Le sport me permet d’habiter mon corps, de mieux me connaître pour progresser. Les sports d’endurance, comme le VTT, sont des activités un peu ingrates : il faut des heures et des heures d’entraînement pour progresser. Les performances d’endurance appellent à puiser au-dedans de soi. De plus, pour se dépasser dans le sport — surtout dans les sports d’endurance — cela demande une certaine part de souffrances. Il n’est pas possible de faire du sport sans accepter de souffrir un peu, non pas par dolorisme, mais comme un passage. Cela demande de la rigueur, de la discipline et de se concentrer sur l’essentiel, ce qui n’est pas sans rappeler l’ascèse chrétienne.
Tant pour la prière que pour le sport — et d’ailleurs pour la musique également — c’est la répétition dans le temps d’un même geste qui permet de progresser.

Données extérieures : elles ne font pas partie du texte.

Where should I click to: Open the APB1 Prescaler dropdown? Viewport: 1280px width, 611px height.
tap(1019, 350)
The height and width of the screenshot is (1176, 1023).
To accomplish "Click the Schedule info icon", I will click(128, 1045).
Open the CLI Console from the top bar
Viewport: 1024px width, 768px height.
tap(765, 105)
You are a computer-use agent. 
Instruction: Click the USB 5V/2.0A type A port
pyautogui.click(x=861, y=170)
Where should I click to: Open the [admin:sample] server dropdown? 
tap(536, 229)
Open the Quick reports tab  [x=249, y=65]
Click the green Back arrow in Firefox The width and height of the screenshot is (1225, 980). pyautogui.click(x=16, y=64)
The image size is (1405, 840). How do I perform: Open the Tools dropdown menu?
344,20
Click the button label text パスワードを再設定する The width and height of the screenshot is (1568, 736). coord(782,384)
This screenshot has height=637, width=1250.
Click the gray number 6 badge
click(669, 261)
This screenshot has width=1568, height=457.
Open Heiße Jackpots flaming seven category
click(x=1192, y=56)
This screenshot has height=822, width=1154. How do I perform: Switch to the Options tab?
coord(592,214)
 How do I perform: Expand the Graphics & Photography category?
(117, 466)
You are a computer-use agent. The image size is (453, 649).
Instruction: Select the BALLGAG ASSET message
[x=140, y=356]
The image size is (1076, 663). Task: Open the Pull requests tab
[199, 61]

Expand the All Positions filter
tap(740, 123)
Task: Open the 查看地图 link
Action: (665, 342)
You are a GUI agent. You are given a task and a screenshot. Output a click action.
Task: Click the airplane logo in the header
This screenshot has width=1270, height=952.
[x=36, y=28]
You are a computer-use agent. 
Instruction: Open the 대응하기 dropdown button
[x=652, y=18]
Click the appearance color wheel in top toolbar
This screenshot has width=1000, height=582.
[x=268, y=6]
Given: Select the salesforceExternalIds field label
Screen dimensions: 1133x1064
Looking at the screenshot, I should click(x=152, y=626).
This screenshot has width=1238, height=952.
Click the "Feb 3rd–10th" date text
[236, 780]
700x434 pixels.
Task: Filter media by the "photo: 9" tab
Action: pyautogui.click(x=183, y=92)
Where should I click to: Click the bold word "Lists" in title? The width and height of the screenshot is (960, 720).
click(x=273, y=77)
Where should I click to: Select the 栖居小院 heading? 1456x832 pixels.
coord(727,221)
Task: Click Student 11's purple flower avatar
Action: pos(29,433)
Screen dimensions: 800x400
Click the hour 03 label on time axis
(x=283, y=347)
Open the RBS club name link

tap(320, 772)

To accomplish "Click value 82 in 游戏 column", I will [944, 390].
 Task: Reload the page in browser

Pour apprendre à prier, la seule méthode est de prendre du temps et de persévérer. Pour le sport, c’est pareil — même s’il y a aussi une dimension technique. La vie chrétienne est une course d’endurance, faite de petits pas jour après jour, de petites progressions. Comme chaque entraînement permet de progresser, chaque pas dans la foi permet de grandir dans la connaissance de Dieu. Saint Paul dressait d’ailleurs le parallèle : « J’ai mené le bon combat, j’ai achevé ma course, j’ai gardé la foi », écrivait-il dans sa Deuxième lettre à Timothée (2 Tm 4, 7).
Par ailleurs, le sport a une dimension collective et de partage. Cela est vrai même pour un sport plutôt solitaire comme le vélo. Ma pratique est influencée par ce que font les autres. Le Tour de France permet aussi de constater que sans une équipe, un cycliste ne peut pas grand-chose ! Quel que soit le sport, nous apprenons beaucoup des autres. Le sport est un lieu privilégié de la transmission. En cela aussi, le sport est riche en outils qui peuvent être mis au service de la foi.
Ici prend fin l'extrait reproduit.